◆ Exercise ◆
The records below must be written out exactly, with every picture left behind.

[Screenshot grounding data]
[Start of section]

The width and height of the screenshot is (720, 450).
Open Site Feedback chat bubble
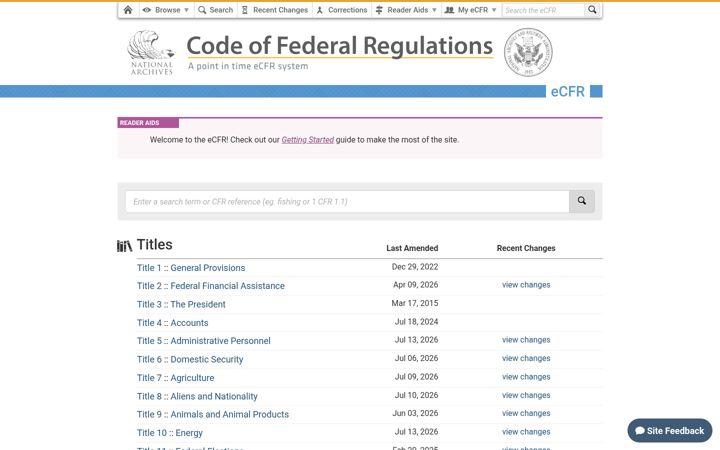pos(669,431)

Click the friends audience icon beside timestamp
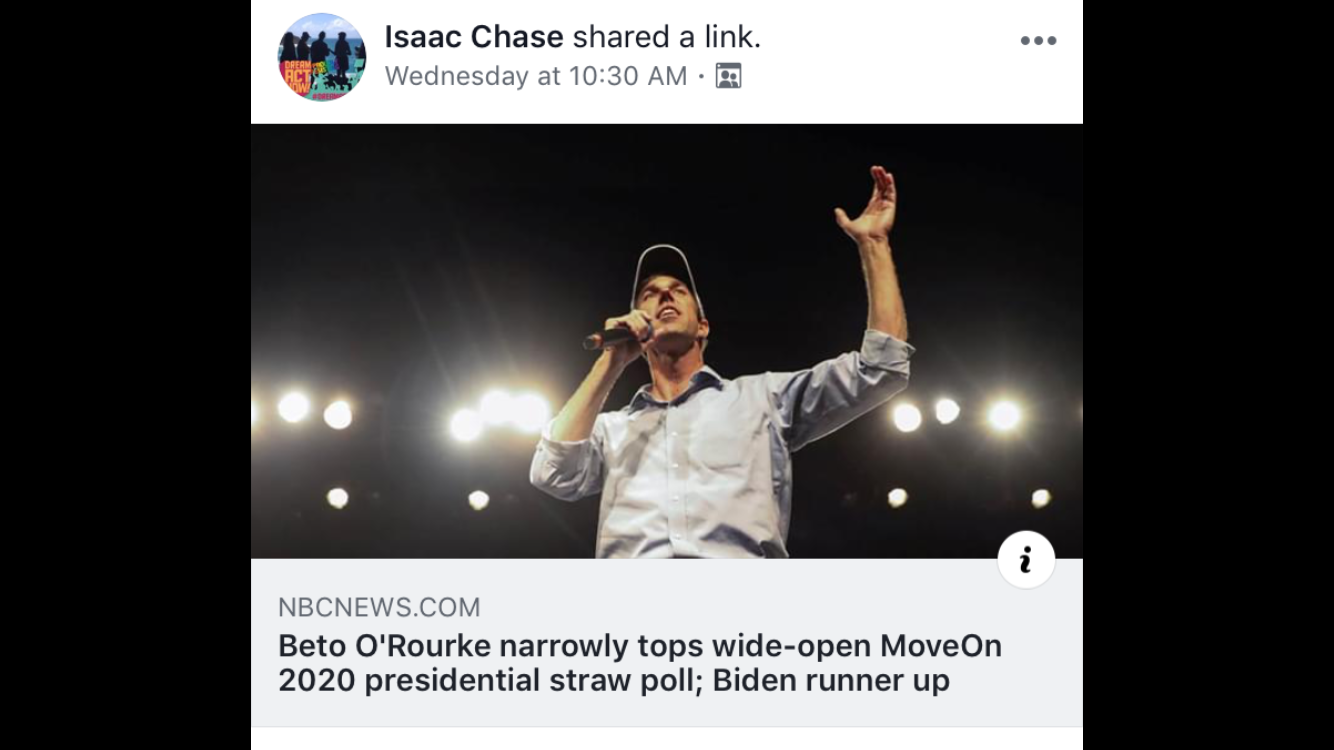[728, 76]
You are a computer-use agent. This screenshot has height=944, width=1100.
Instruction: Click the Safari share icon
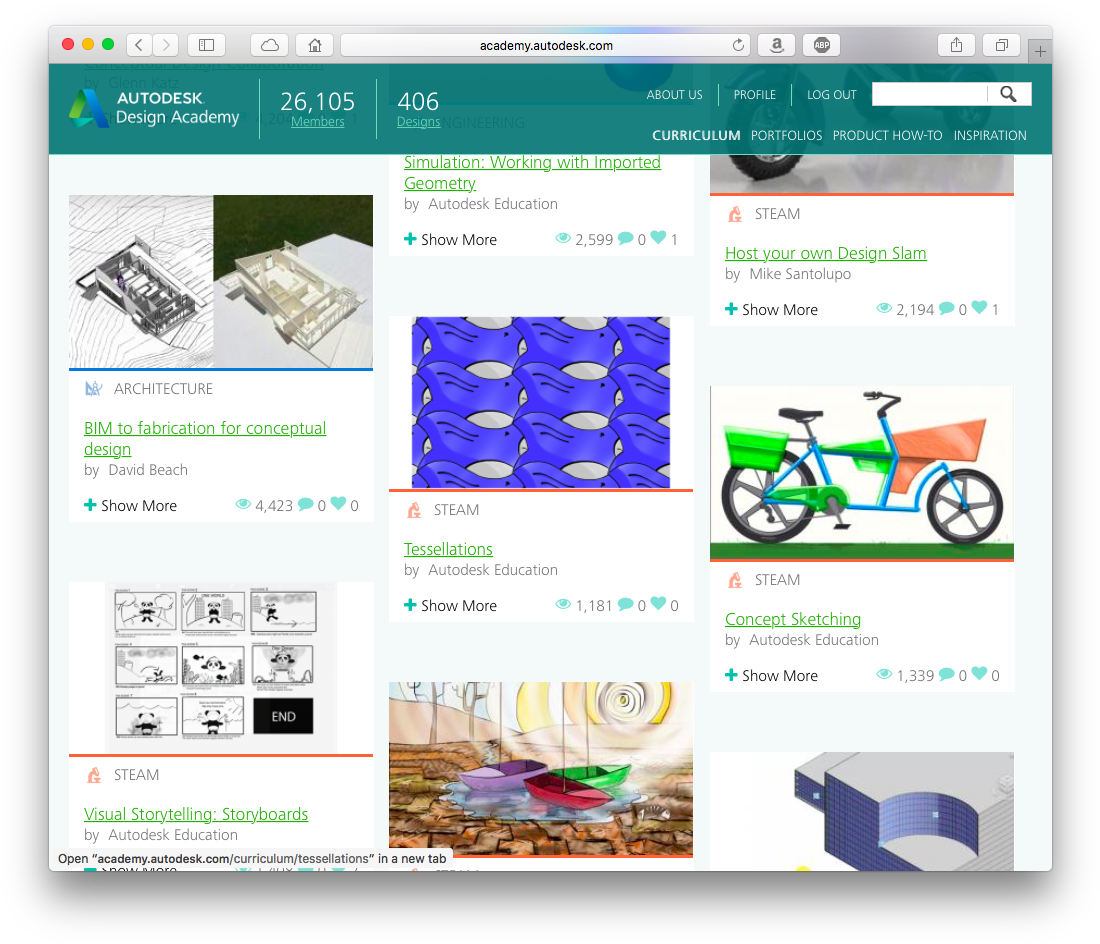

[End of section]

◆ Solution for this task ◆
The width and height of the screenshot is (720, 450).
Open Site Feedback chat bubble
pos(669,431)

Click the friends audience icon beside timestamp
[728, 76]
You are a computer-use agent. This screenshot has height=944, width=1100.
Instruction: Click the Safari share icon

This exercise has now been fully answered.